Corn futures are called 1 to 2 cents higher. Overnight trade was 1 1/2 to 1 3/4 cents higher in most actively traded months. On Monday afternoon, USDA pegged planting progress at 33% complete, slightly below trade expectations and well below the 5-year average pace of 50%. The biggest delays are in the eastern Corn Belt where Illinois and Indiana are only 5% planted versus 66% and 47% normally. Forecasts call for weather conditions to allow for some planting this week, although there will still be disruptions in the eastern Corn Belt.

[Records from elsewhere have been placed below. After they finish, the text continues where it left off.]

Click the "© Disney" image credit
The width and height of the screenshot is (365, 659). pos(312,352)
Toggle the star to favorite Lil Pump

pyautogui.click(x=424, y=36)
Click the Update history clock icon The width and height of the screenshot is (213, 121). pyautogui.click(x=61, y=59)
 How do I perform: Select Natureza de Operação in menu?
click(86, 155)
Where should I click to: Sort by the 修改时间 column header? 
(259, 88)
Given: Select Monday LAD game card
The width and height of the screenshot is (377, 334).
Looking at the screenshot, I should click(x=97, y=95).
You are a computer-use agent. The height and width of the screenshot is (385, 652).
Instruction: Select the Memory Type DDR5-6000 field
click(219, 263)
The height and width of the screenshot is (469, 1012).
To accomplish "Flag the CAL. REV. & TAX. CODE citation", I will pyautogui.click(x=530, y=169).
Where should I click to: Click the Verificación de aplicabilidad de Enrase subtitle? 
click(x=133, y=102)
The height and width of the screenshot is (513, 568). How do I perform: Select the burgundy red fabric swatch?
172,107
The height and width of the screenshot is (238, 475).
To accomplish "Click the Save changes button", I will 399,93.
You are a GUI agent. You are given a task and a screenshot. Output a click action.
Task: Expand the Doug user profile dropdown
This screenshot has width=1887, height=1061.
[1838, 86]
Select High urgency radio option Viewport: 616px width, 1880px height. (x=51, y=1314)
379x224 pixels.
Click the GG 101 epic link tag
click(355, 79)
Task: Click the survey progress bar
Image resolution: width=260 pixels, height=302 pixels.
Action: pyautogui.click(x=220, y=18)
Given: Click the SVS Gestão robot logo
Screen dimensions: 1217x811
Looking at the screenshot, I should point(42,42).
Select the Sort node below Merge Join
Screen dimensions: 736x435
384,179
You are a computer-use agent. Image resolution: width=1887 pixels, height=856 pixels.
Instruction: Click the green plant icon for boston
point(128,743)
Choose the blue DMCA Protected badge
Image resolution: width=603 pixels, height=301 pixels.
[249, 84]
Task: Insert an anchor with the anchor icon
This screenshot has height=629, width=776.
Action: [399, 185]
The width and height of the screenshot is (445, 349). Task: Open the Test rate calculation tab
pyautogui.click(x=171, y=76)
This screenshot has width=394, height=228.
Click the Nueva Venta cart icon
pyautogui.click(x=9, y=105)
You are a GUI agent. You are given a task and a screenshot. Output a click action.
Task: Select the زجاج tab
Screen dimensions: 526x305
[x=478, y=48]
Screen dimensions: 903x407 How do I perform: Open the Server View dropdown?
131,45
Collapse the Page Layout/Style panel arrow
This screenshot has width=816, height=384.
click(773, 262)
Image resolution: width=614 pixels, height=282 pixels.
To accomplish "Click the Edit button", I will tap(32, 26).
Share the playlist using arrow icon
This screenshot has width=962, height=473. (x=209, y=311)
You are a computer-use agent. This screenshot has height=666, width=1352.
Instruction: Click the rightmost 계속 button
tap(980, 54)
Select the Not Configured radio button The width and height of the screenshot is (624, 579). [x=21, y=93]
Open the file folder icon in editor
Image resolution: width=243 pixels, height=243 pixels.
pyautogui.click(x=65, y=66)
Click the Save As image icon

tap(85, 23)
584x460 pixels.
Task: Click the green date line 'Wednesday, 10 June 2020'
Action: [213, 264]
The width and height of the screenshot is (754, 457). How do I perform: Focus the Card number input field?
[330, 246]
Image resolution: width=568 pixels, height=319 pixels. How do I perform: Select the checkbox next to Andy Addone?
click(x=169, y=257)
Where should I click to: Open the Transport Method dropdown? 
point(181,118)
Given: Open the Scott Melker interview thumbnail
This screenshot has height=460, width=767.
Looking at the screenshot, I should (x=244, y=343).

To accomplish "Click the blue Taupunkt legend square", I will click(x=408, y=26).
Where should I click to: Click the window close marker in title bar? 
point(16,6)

Soybean futures are called 6 to 9 cents higher. Overnight trade was 5 1/2 to 9 1/4 cents higher. Bullish old-crop fundamentals and technical momentum after hitting 7-month highs yesterday will support prices. Soybean planting progress last week reached 6%, which was slightly below expectations and about half of the 5-year average of 11%. South American weather is generally favorable for harvest, but disappointing yields have been causing Argentina production estimates to be lowered. Gains may be limited by weakness in Chinese soybean and Malaysian palm oil prices overnight.

Wheat futures are called 5 to 8 cents higher. Overnight CBOT trade was 5 to 8 cents higher and the KCBT was 6 1/2 cents higher. Spillover support from soybeans and spring wheat planting delays will help push futures higher this morning. Spring wheat planting progress was only 23% complete compared to the 5-year average of 59%. Forecasts call for some more cool and wet weather in the northern Plains, which will further slow fieldwork. Gains will be limited by sluggish export demand. Weekly export inspections last week were below trade expectations and the pace needed to reach USDA's export forecast.

Cattle futures are called steady to mixed. Choppy futures trade is expected as the cash market is not expected to develop until later in the week. Boxed beef prices were lower on Monday, but losses slowed. There is some optimism for improved seasonal demand. However, gains will be limited until boxed beef prices can turn higher. Cash trade later this week is expected to be lower than last week as showlists are larger and as packers rely heavily on captive supplies.

Lean hog futures are called steady to mixed. Some short-covering is expected this morning although fundamentals remain bearish. Pork cutouts were down another $1.01 on Monday and cash prices were nearly $2.50 lower. Packers remain concerned about the ability to move pork following the H1N1 flu outbreak. Reports that a Canadian herd of hogs contracted the flu from a human that had been in Mexico will limit buying.